> WHAT THIS TASK INVOLVES: An exact copy of the data below is required; return it in full.
[Start of Attachment]
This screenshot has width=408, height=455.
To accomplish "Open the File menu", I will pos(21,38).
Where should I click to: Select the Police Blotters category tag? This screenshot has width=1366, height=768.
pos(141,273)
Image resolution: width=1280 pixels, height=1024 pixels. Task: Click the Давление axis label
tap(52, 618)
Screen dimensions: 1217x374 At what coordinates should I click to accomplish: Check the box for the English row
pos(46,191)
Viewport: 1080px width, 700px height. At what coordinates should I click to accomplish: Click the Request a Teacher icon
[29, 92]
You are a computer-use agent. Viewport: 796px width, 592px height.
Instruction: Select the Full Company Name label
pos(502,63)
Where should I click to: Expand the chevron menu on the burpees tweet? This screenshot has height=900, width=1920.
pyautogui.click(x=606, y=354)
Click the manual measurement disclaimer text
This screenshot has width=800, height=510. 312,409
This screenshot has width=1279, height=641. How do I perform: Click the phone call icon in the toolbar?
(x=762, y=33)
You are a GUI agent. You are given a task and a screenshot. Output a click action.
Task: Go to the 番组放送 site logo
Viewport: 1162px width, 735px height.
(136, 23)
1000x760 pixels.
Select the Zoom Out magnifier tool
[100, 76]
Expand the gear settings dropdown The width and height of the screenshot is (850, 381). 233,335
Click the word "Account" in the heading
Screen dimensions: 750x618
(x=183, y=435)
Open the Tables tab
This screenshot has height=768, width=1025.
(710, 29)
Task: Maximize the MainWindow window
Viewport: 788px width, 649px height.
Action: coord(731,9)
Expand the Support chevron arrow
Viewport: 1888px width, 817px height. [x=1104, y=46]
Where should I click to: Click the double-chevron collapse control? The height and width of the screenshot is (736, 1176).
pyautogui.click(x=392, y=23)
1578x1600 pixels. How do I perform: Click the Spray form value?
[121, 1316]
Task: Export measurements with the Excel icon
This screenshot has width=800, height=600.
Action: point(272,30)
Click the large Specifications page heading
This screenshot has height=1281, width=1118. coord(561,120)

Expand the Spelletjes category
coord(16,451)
[End of Attachment]
> SOLUTION:
This screenshot has width=408, height=455.
To accomplish "Open the File menu", I will pos(21,38).
Where should I click to: Select the Police Blotters category tag? This screenshot has width=1366, height=768.
pos(141,273)
Image resolution: width=1280 pixels, height=1024 pixels. Task: Click the Давление axis label
tap(52, 618)
Screen dimensions: 1217x374 At what coordinates should I click to accomplish: Check the box for the English row
pos(46,191)
Viewport: 1080px width, 700px height. At what coordinates should I click to accomplish: Click the Request a Teacher icon
[29, 92]
You are a computer-use agent. Viewport: 796px width, 592px height.
Instruction: Select the Full Company Name label
pos(502,63)
Where should I click to: Expand the chevron menu on the burpees tweet? This screenshot has height=900, width=1920.
pyautogui.click(x=606, y=354)
Click the manual measurement disclaimer text
This screenshot has width=800, height=510. 312,409
This screenshot has width=1279, height=641. How do I perform: Click the phone call icon in the toolbar?
(x=762, y=33)
You are a GUI agent. You are given a task and a screenshot. Output a click action.
Task: Go to the 番组放送 site logo
Viewport: 1162px width, 735px height.
(136, 23)
1000x760 pixels.
Select the Zoom Out magnifier tool
[100, 76]
Expand the gear settings dropdown The width and height of the screenshot is (850, 381). 233,335
Click the word "Account" in the heading
Screen dimensions: 750x618
(x=183, y=435)
Open the Tables tab
This screenshot has height=768, width=1025.
(710, 29)
Task: Maximize the MainWindow window
Viewport: 788px width, 649px height.
Action: coord(731,9)
Expand the Support chevron arrow
Viewport: 1888px width, 817px height. [x=1104, y=46]
Where should I click to: Click the double-chevron collapse control? The height and width of the screenshot is (736, 1176).
pyautogui.click(x=392, y=23)
1578x1600 pixels. How do I perform: Click the Spray form value?
[121, 1316]
Task: Export measurements with the Excel icon
This screenshot has width=800, height=600.
Action: point(272,30)
Click the large Specifications page heading
This screenshot has height=1281, width=1118. coord(561,120)

Expand the Spelletjes category
coord(16,451)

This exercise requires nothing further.